Multiple attempts to reach Police Chief Todd Conforti for comment prior to press time were unsuccessful.

In addition to town and city data, the UCR includes data for colleges and universities, which is required to be released under the Clery Act.

Montclair Township had 104 officers and 17 civilian employees last year.

At Montclair State University, there were 37 officers and 10 civilian employees in 2016.

Violent crime
There were no murders in Montclair in either 2015 or 2016.

In 2016, there were four rapes, compared to two in 2016.

The report notes that the FBI includes two definitions of rape and sexual assault. The current definition refers to any act of penetration of the victim’s genitals with a body part or object, no matter how slight, or any act of oral penetration, without the victim’s consent.

This definition has been used by the FBI to define rape and sexual assault since 2011. The former definition refers to “carnal knowledge of a female forcibly and against her will.” The four incidents reported in 2016 were classified under the revised definition of rape.

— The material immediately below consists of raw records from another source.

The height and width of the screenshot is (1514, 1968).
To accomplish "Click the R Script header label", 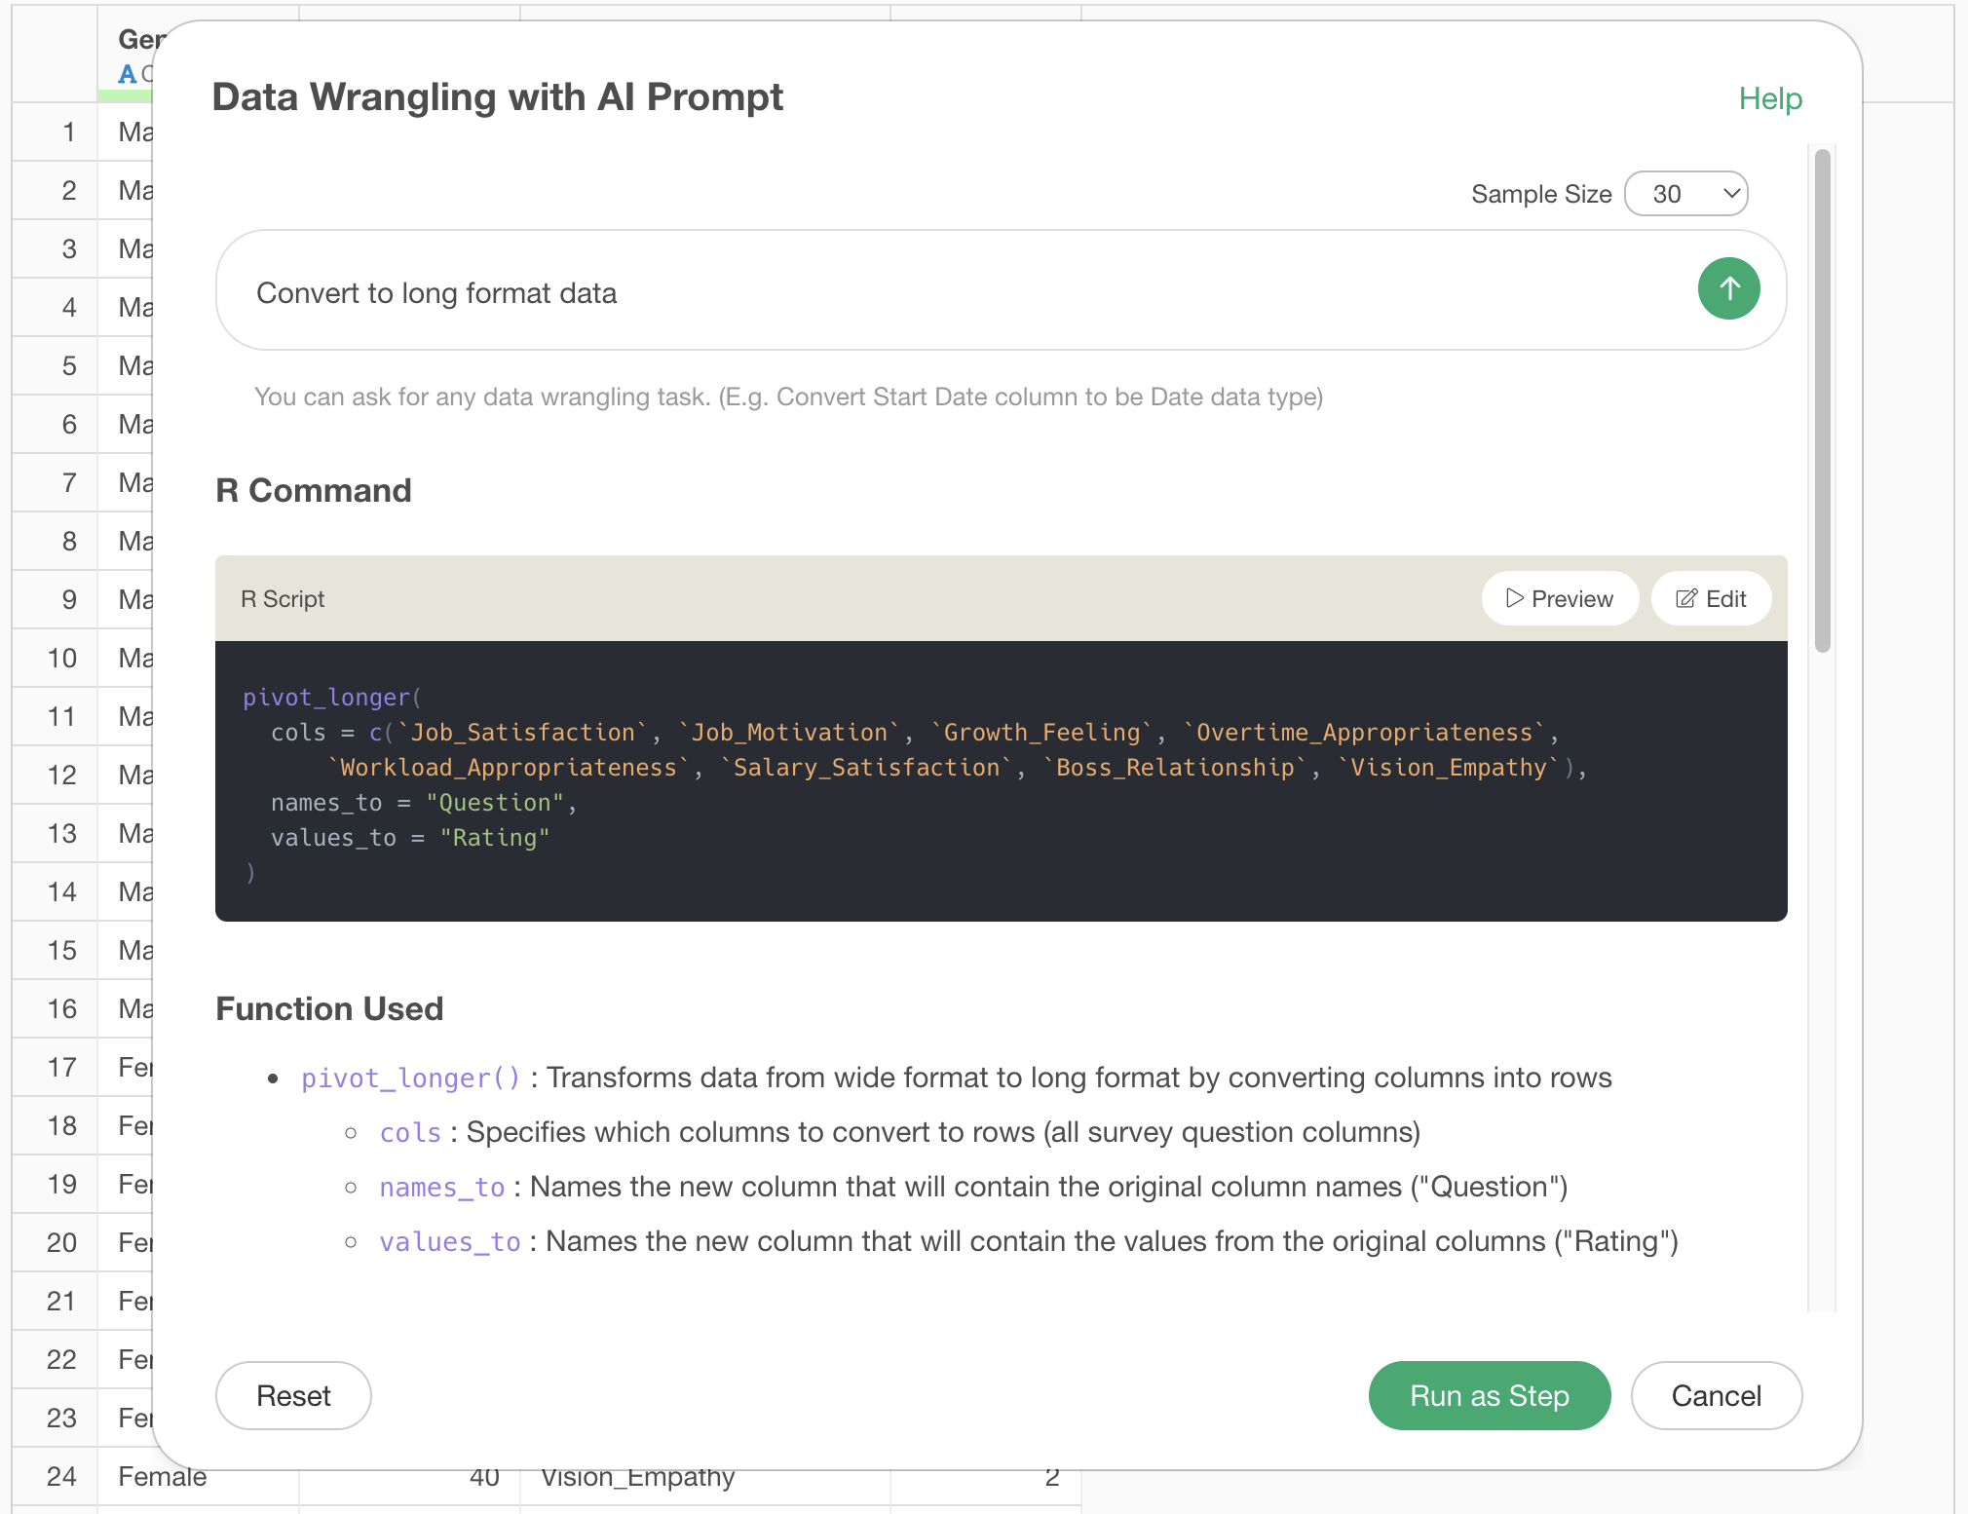I will [283, 598].
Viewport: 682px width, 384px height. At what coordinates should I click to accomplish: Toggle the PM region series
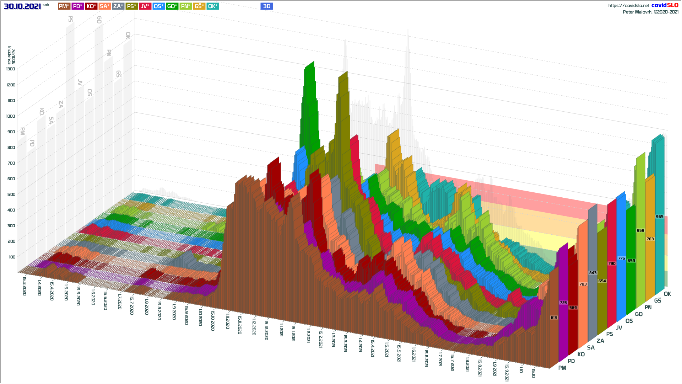[x=64, y=6]
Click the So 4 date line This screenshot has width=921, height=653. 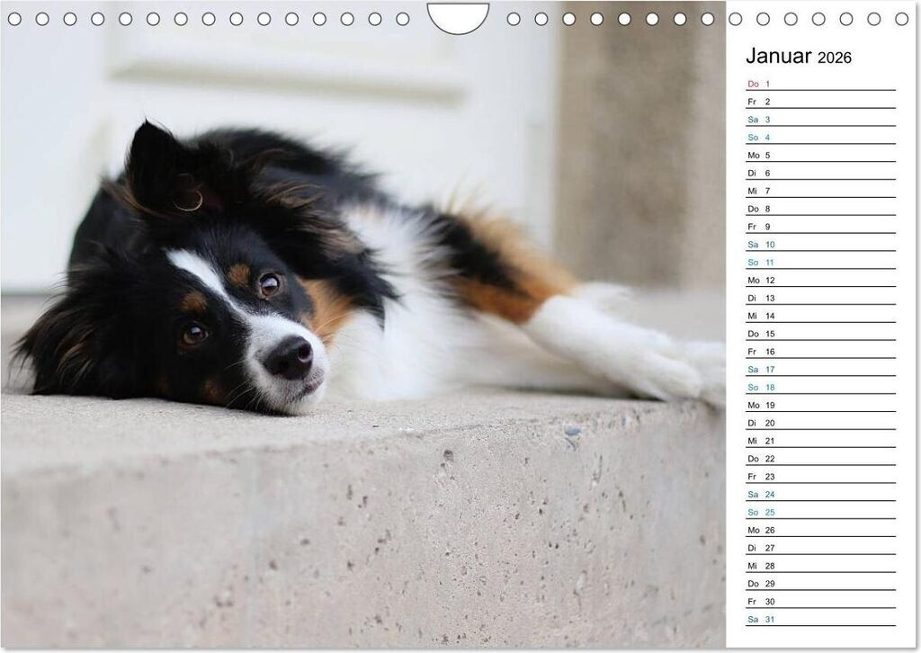pyautogui.click(x=819, y=138)
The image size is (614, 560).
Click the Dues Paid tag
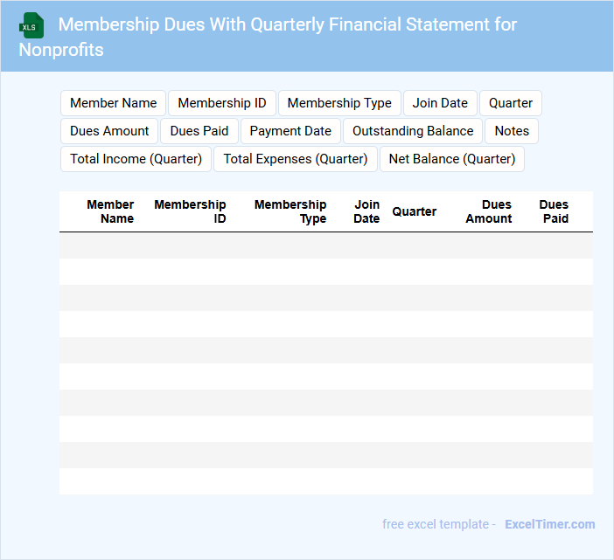[199, 131]
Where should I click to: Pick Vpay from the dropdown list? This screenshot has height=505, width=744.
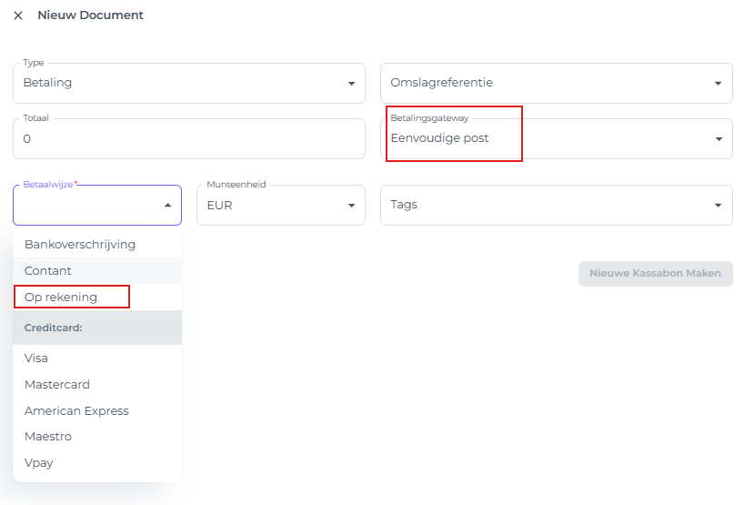[x=39, y=463]
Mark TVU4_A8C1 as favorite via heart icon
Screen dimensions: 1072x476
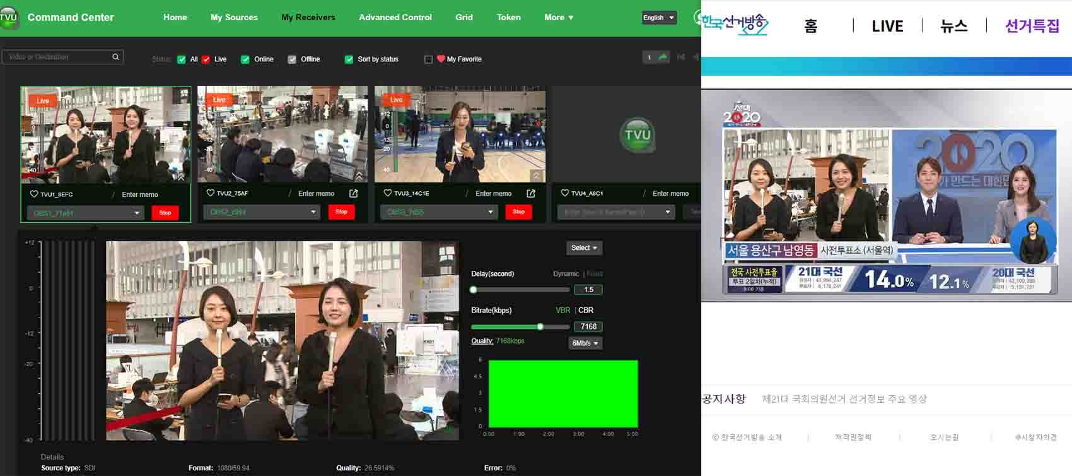click(565, 193)
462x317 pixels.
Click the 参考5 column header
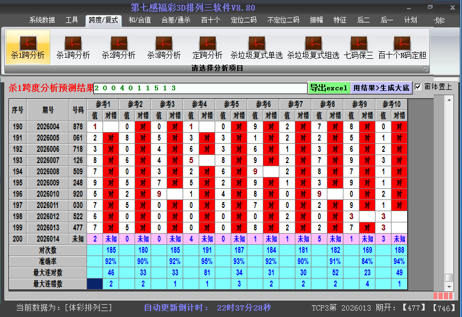coord(231,104)
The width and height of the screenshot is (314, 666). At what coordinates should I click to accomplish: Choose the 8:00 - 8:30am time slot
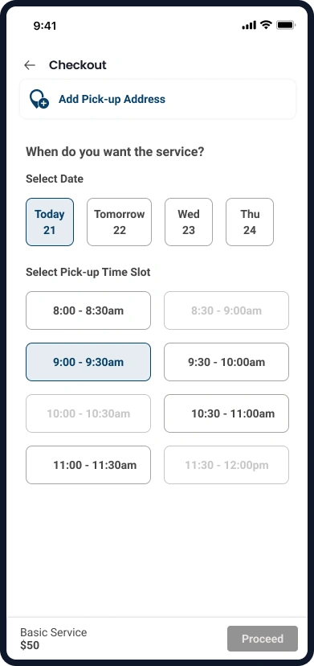pyautogui.click(x=88, y=310)
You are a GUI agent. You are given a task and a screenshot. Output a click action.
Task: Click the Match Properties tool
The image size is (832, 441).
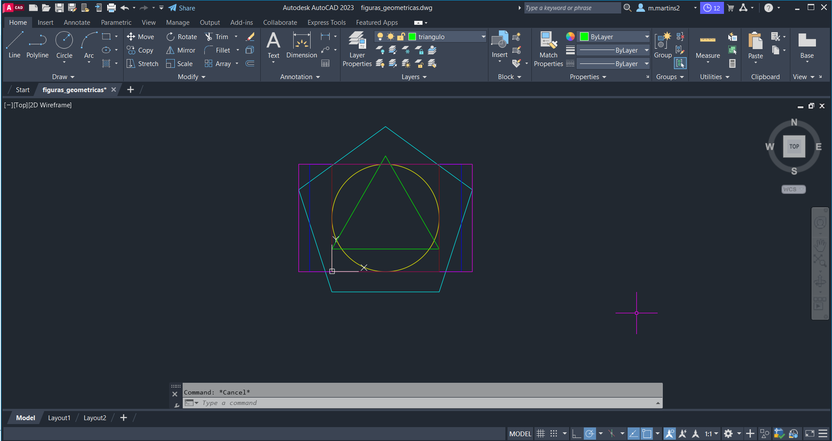548,50
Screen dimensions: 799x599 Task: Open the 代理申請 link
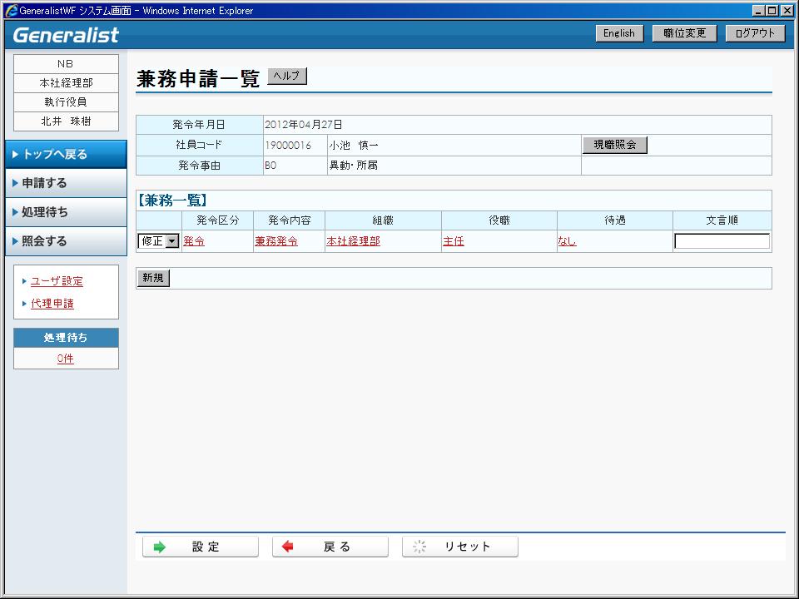coord(52,304)
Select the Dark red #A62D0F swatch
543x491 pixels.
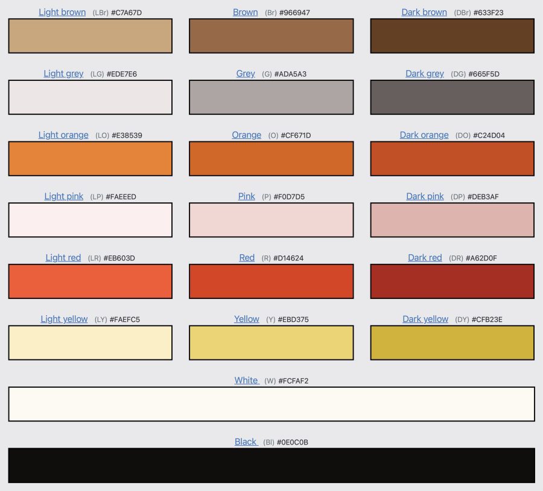pyautogui.click(x=452, y=281)
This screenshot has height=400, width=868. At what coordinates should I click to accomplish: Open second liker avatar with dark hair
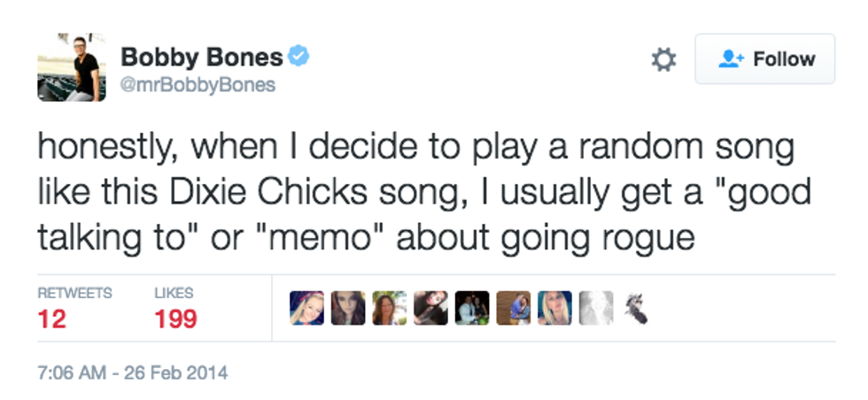tap(347, 308)
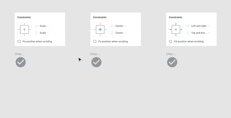Open the vertical Scale dropdown
This screenshot has height=118, width=231.
44,33
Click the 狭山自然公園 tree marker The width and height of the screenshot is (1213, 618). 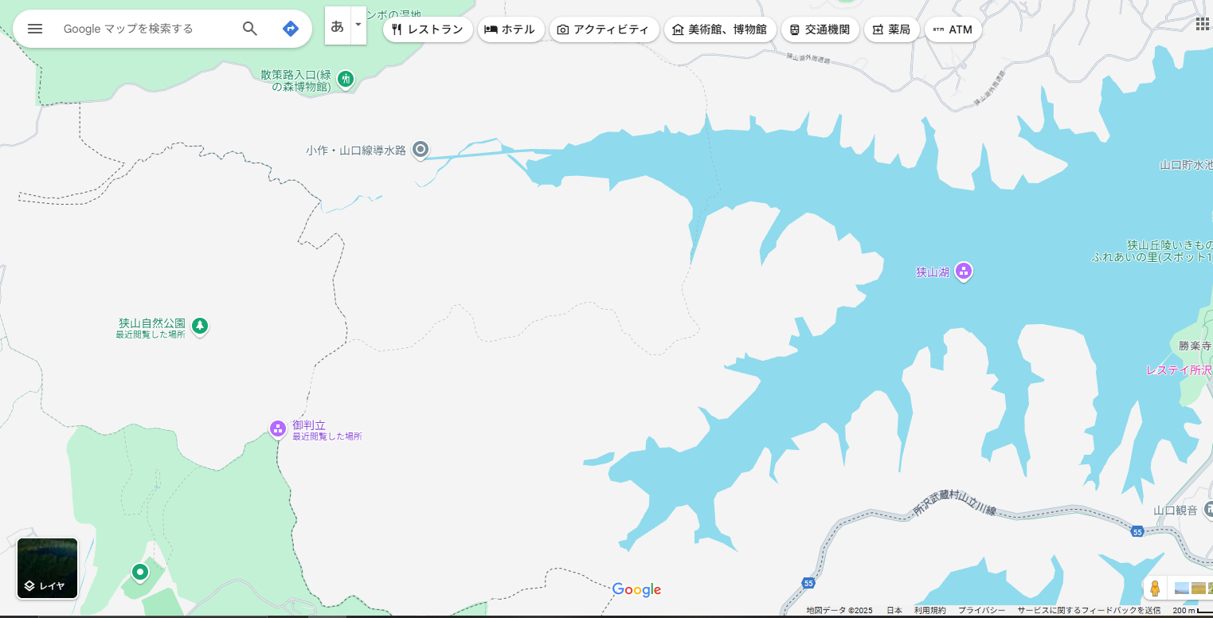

There were 24 robberies in 2016, up from 21 in 2015. The number of aggravated assaults stayed the same for both years, with 21 such cases reported each year.

Property crime
Montclair saw a decline in burglaries, motor vehicle thefts and arson cases.

In 2016, there were 31 motor vehicle cases, down from 35.

There were no cases of arson in 2016, compared to five the year before.

The township saw 124 burglaries, compared to 143 in 2015, a decrease of 13 percent.

Larceny and theft in general went up by 8.4 percent; there were 417 such incidents in 2016, up from 382 in 2015.

Clery Act

The data mentioned for Montclair State University in the FBI's report differs somewhat from the Clery Act data posted on the university's website as of Sept. 30.

According to the university's security report, Montclair State University did not have any reported homicides in 2016. There were seven reported rapes, five of which were reported in residence halls; the year before, there were seven incidents in total, six of which were reported in residence halls.

For other forcible sex offenses, there were a total of five incidents, up from one in 2015.

The FBI's report does not mention any rapes or sexual assaults for 2016, however.

The other reported violent offenses included one robbery and three cases of aggravated assault.

For property crime, there were at least two reported burglaries and one motor vehicle theft. There were no cases of arson.

The FBI's report does not indicate any robberies, and reports only one burglary rather than two.

Police made a total of 27 liquor law arrests and 51 drug law arrests. Both totals represented a drop from 2015’s data: that year, there were 78 drug law arrests and 37 liquor law arrests.

The Clery Act also includes information on domestic violence, stalking and similar offenses; in 2016, there were six reports of dating violence, 13 total reports of domestic violence, and one report of stalking.

In the category of bias-related incidents, there was one case of bias-related intimidation.